• The task
Copy every line of the listing below that contains the string "what", matching case exactly.

====

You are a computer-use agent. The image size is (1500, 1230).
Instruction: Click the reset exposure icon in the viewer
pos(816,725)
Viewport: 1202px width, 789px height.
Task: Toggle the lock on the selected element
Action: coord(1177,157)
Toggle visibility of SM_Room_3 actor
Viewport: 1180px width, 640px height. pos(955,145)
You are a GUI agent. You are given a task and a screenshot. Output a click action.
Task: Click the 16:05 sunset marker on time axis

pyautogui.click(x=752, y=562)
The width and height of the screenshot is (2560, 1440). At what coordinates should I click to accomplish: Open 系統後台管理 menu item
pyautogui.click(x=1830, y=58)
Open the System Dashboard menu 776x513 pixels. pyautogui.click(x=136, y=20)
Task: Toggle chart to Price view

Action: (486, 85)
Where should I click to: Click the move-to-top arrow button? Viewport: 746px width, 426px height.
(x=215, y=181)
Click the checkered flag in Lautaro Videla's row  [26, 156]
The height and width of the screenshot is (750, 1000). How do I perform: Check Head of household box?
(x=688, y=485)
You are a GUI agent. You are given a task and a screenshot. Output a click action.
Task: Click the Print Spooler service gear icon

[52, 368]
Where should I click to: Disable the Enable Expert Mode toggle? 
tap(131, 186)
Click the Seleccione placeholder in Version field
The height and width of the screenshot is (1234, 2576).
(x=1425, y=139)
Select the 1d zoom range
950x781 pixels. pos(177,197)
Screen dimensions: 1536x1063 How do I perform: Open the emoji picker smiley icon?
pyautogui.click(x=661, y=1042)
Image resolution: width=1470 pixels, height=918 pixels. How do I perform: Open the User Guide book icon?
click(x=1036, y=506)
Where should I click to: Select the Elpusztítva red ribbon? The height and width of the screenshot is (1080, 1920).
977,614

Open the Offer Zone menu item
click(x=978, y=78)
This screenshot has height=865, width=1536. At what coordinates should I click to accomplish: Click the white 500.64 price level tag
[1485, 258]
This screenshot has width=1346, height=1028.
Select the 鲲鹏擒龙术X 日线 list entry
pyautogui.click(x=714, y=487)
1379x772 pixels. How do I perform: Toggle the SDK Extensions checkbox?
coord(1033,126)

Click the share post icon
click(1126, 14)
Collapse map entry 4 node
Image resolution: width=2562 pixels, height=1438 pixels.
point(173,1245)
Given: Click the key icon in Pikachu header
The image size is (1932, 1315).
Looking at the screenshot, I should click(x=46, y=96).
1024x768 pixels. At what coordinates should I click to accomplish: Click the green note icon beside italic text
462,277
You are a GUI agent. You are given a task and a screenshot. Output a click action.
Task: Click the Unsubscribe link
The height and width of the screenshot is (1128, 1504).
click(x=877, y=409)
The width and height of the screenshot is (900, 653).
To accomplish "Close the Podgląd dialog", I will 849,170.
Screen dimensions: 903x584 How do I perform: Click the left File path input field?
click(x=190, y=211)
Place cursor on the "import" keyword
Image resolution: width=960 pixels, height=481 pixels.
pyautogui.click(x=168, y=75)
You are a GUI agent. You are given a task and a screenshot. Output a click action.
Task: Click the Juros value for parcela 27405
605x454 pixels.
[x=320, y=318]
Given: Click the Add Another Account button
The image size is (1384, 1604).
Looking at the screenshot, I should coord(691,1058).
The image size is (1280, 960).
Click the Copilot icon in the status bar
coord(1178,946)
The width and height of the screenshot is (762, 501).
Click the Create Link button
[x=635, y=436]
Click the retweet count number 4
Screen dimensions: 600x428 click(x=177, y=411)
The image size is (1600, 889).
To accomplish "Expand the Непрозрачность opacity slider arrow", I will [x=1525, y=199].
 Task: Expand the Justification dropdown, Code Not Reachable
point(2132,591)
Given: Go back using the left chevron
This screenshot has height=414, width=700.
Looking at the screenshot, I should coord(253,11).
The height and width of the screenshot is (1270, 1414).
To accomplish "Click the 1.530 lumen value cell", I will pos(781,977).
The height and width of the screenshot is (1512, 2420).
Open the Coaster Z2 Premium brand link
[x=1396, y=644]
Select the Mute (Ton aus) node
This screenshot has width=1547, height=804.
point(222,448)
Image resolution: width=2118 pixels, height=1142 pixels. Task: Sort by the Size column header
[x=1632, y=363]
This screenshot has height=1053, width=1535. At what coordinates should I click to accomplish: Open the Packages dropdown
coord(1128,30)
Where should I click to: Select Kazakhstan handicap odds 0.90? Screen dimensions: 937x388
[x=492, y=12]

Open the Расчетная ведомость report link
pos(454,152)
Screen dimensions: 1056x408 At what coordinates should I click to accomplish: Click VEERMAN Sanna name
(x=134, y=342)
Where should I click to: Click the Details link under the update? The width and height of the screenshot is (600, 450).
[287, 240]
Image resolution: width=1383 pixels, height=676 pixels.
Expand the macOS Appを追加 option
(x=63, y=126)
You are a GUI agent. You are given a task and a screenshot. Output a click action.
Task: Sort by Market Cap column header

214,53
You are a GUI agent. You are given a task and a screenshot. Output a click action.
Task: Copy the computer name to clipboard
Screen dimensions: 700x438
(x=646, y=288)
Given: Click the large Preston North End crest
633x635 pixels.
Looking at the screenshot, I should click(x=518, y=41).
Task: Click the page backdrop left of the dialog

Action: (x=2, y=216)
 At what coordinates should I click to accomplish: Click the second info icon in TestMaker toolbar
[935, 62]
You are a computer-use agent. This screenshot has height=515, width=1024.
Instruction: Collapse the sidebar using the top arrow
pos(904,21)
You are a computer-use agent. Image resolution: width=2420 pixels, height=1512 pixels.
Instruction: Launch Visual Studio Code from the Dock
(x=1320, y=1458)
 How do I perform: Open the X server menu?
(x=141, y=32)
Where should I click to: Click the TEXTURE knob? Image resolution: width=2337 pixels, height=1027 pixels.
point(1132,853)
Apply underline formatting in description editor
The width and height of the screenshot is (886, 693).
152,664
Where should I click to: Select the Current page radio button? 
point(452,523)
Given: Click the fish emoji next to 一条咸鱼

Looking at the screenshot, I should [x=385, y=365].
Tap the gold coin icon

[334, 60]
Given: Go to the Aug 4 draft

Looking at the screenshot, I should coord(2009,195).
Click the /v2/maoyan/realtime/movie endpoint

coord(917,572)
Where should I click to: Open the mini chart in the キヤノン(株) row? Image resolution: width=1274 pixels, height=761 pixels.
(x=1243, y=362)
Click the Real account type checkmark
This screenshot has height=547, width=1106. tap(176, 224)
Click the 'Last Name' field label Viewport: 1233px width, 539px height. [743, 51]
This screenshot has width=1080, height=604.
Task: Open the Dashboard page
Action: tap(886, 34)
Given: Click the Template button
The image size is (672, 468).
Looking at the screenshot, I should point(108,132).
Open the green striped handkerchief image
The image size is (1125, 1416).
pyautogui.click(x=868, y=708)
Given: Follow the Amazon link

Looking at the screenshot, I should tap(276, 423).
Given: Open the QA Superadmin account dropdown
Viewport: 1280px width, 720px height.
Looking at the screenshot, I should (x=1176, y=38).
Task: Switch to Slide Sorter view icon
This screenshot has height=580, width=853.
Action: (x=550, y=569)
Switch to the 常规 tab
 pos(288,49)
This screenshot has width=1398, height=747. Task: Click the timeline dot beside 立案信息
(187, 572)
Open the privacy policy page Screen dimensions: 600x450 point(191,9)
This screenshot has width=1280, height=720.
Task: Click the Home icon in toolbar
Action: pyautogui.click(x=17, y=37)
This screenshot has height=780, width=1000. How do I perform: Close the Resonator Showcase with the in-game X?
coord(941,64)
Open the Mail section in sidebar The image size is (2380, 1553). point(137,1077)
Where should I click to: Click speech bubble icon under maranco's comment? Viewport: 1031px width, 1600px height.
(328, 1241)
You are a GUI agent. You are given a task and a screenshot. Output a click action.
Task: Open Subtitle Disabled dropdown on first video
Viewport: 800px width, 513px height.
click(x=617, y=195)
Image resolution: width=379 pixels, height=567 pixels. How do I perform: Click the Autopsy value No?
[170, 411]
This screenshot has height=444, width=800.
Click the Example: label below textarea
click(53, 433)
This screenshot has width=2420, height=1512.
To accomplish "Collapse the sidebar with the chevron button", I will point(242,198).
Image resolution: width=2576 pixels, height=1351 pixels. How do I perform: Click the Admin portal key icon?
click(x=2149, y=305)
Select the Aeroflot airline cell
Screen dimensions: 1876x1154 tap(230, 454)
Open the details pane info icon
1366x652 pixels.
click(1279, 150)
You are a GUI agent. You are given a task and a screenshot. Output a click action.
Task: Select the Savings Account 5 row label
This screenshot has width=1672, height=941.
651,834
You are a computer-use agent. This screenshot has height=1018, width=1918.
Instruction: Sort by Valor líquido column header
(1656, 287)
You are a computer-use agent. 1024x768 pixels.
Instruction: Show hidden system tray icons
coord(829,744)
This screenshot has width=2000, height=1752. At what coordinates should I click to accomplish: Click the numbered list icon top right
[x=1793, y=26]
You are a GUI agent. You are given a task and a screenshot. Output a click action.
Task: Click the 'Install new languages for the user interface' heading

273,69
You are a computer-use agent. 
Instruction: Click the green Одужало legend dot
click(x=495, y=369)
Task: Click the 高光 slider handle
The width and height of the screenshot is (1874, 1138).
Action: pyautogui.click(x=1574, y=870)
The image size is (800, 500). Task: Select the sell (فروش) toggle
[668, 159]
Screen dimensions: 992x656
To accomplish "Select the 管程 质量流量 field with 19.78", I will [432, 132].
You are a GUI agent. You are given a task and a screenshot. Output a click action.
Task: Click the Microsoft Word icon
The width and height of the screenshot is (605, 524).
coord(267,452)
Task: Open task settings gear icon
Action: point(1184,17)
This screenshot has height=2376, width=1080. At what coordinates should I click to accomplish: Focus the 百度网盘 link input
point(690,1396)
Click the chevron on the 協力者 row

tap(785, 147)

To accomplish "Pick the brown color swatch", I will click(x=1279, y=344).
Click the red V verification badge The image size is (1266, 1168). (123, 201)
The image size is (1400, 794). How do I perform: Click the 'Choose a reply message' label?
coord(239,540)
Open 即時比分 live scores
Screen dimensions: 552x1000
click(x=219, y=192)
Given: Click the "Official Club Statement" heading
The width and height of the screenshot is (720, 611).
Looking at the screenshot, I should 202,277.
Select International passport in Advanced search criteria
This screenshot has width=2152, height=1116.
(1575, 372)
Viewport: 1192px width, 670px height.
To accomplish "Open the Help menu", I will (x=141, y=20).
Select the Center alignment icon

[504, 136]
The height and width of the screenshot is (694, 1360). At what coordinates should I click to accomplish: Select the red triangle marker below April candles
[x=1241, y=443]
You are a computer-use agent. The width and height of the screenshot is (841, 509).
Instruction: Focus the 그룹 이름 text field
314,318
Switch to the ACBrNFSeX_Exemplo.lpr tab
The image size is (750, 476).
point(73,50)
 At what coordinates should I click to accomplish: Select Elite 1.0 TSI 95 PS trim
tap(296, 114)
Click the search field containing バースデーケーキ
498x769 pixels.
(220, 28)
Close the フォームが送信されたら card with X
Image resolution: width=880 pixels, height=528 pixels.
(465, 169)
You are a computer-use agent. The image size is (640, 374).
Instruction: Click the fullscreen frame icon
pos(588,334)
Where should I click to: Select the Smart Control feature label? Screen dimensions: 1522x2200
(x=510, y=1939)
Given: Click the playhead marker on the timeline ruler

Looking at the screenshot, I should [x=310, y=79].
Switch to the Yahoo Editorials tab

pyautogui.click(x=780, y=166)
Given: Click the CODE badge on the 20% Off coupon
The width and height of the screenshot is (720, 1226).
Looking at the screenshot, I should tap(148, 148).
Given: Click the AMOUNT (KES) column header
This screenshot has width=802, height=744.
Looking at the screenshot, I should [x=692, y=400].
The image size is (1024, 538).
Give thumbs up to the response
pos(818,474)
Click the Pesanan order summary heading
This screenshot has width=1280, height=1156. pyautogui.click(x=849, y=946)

====

• Response
The width and height of the screenshot is (2560, 1440). At what coordinates should I click to accomplish: Open 系統後台管理 menu item
This screenshot has height=865, width=1536. At what coordinates should I click to accomplish: Click the white 500.64 price level tag
1024x768 pixels. At what coordinates should I click to accomplish: Click the green note icon beside italic text
This screenshot has height=1053, width=1535. At what coordinates should I click to accomplish: Open the Packages dropdown
Screen dimensions: 1056x408 At what coordinates should I click to accomplish: Click VEERMAN Sanna name
 At what coordinates should I click to accomplish: Click the second info icon in TestMaker toolbar
This screenshot has width=2000, height=1752. At what coordinates should I click to accomplish: Click the numbered list icon top right
This screenshot has height=2376, width=1080. At what coordinates should I click to accomplish: Focus the 百度网盘 link input
The height and width of the screenshot is (694, 1360). At what coordinates should I click to accomplish: Select the red triangle marker below April candles
 At what coordinates should I click to accomplish: Select Elite 1.0 TSI 95 PS trim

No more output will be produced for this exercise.